Grandma Rose told me to fetch a hatchet from her lawnmower shed as well as the metal rack from her charcoal grill. I found them hanging from hooks on the shed wall and took them to her. The rack unhinged into two separate pieces, wire half-moons with a small gap in the center. I held one above the bag as Grandma began to work Old Snapper out, using the weight of her body to pin him to the table. At the first sign of his head, I was to lock my makeshift pillory around his neck. My stomach roiled with anticipation, leaden circles tumbling inside.
Too soon the turtle’s head jerked free; I wasn’t fast enough. Old Snapper whipped around, dragged his hooked beak across Grandma’s palm in the split-second before I clamped the metal tight around him.
Blood inked the pale parchment of her skin. I had failed her. But Grandma did not cry out, she merely pressed harder, lying upon the creature the way a man might lie against a woman--resolute, insistent. With her wounded hand, Grandma Rose reached for the hatchet. One well-placed chop is all it took. The turtle’s head fell to the ground, jaw gaping. His legs kicked, one last electric jolt.
After I pulled the metal away, Grandma flipped the dead turtle over. “Go to the shed again,” she told me. “You’ll find an old tent spike in a bucket on the floor.”
I delivered the metal stake to her and watched her pound it through bone, the flat end of her hatchet producing a harsh staccato. She was sweating hard now, smelling of talcum and chalky mints, of mud and metallic blood. Her wig had lost its luster--a gray, limp dust mop sliding down her forehead. Only after securing the turtle to the roughhewn table did Grandma Rose lift her hand to inspect the damage to her palm.

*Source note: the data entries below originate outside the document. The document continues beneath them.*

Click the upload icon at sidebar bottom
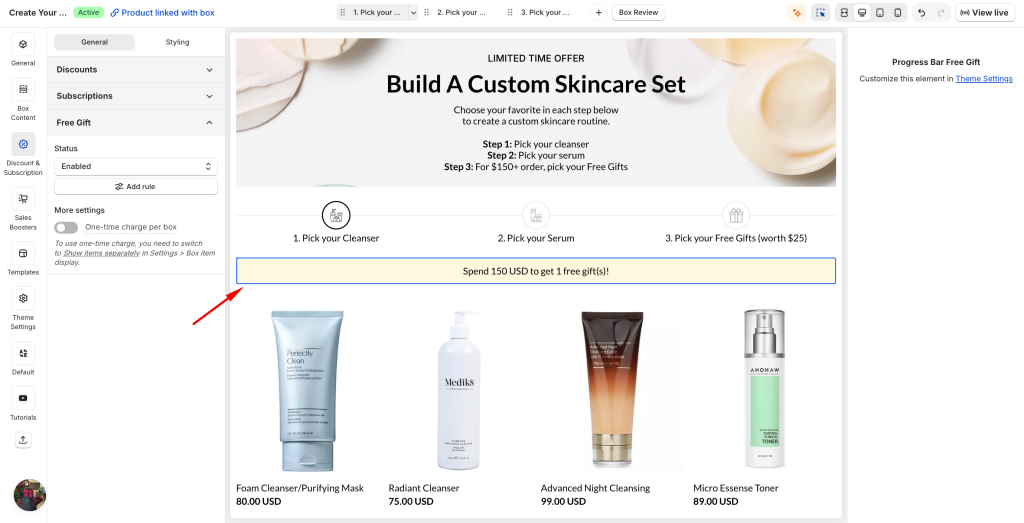 pyautogui.click(x=23, y=439)
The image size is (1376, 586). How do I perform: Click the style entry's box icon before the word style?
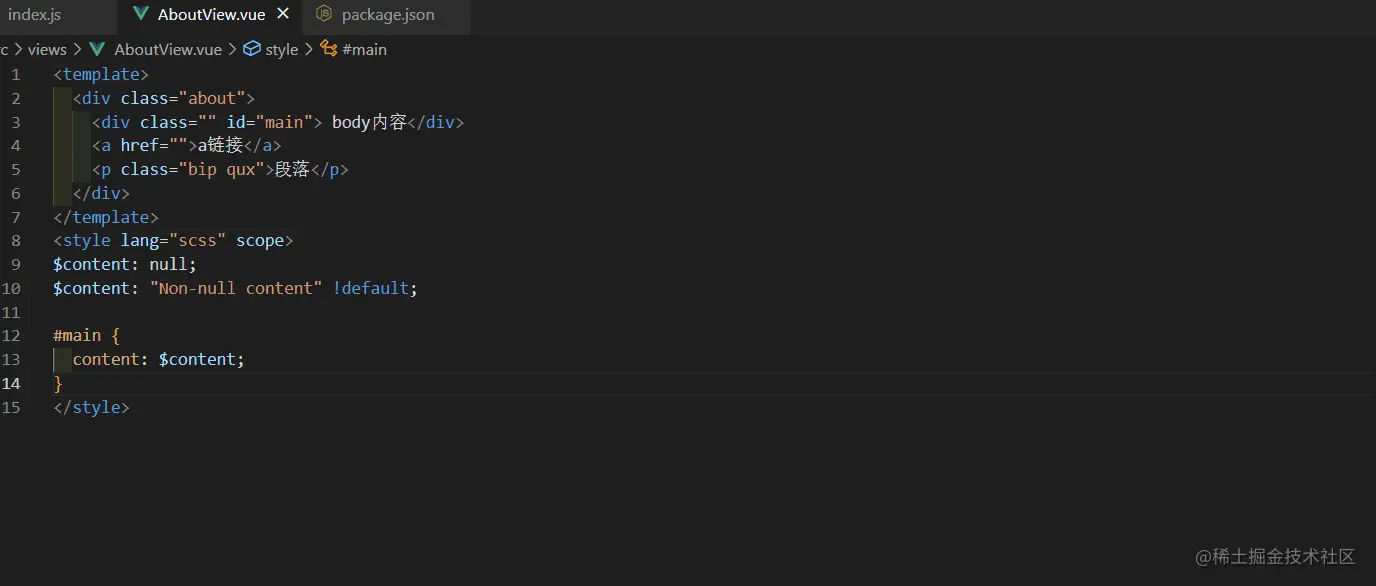[251, 49]
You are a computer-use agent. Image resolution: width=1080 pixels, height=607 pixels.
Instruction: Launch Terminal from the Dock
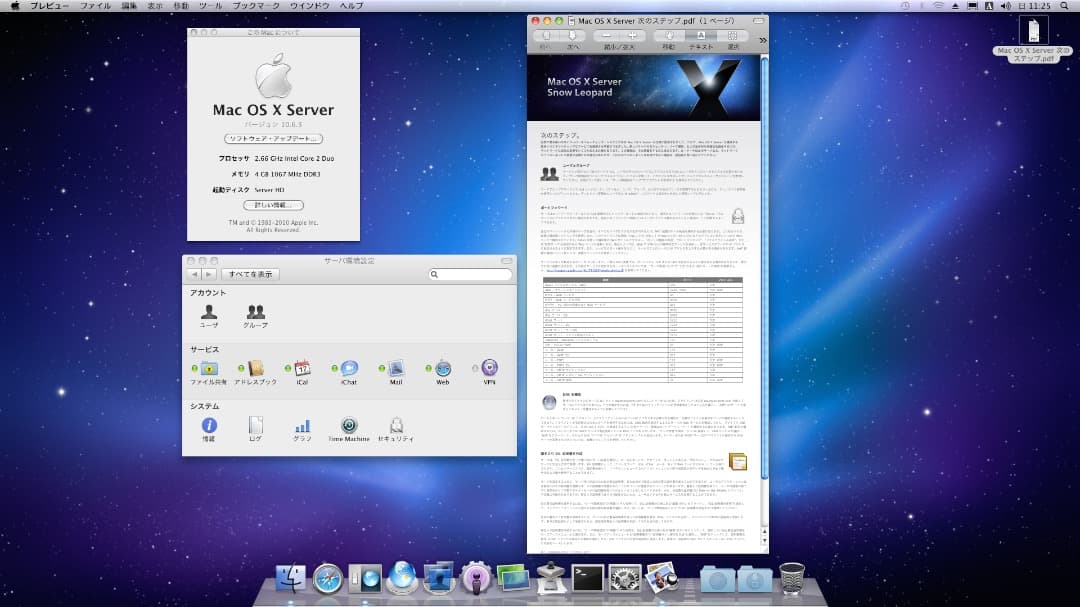pos(586,578)
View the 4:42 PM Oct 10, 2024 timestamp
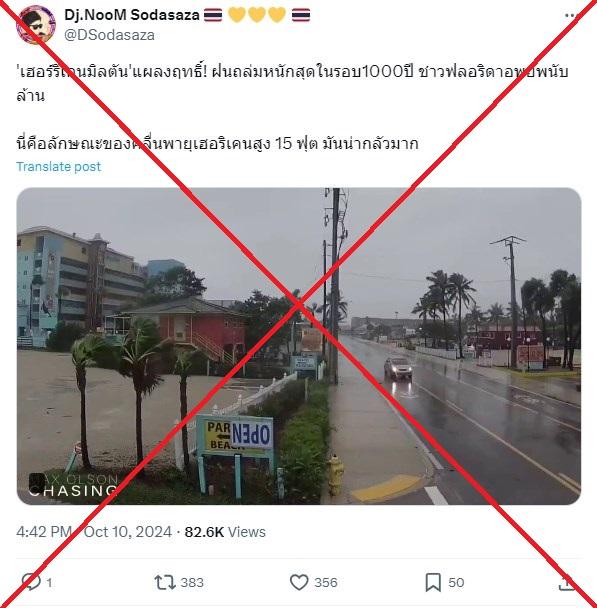597x608 pixels. (94, 532)
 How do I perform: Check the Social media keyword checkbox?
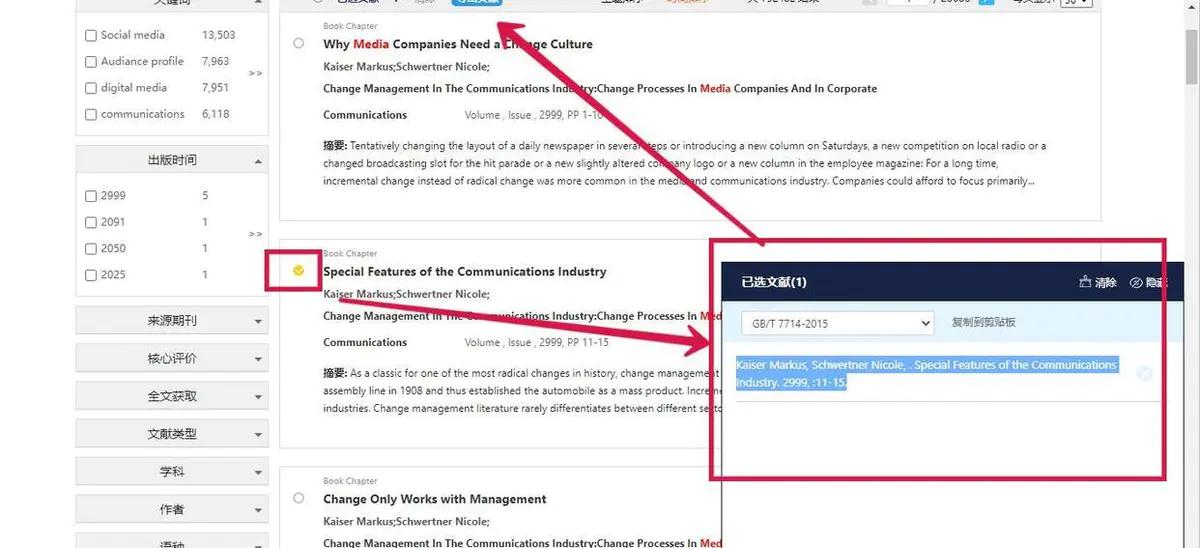(x=91, y=36)
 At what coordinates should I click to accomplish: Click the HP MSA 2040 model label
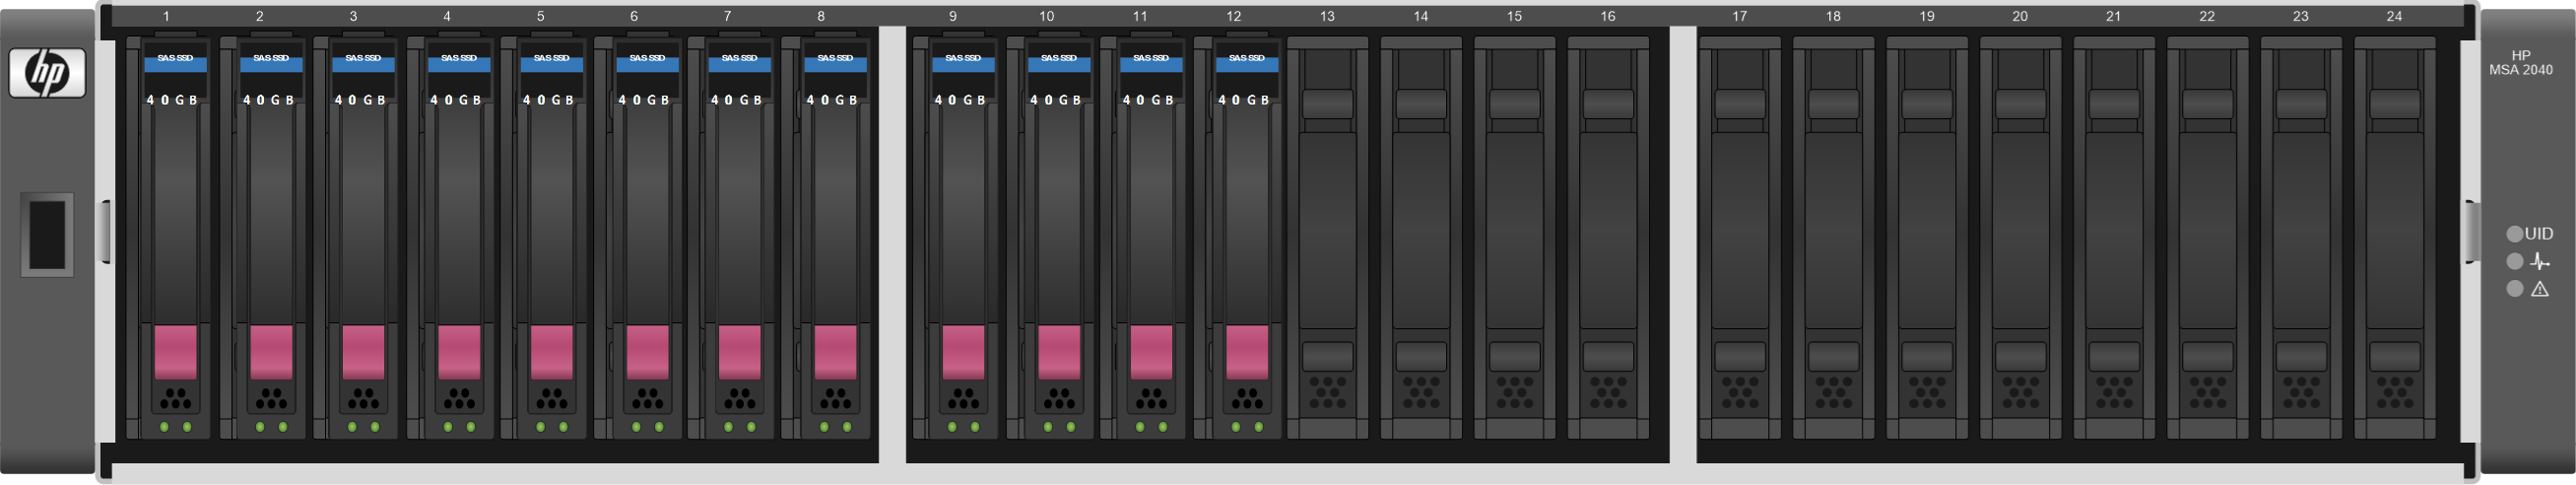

Drops the color of blackberry juice trailed down her wrist, falling one by one into the pool encircling the turtle.
Without a word, I hurried to my grandmother’s bathroom. There I found disinfectant and gauze. I headed outside again. The day’s bright light made me squint as I elbowed open the kitchen’s screen door and made my way down the back porch stairs. Pain lunged anew deep inside my belly, but I swallowed it down. I crossed the lawn, took Grandma Rose’s large hand inside my own, and began to clean her cut, to wrap her wound—my grandmother’s quiet conveying trust and her unspoken need of me. Beside us, dragon blood drained into the ground. Soon Grandma and I would carry fresh meat inside the cool stillness of her kitchen. We would set a pot atop the stove. Strike a flame, boil the water, eat our soup and pretend to be satisfied.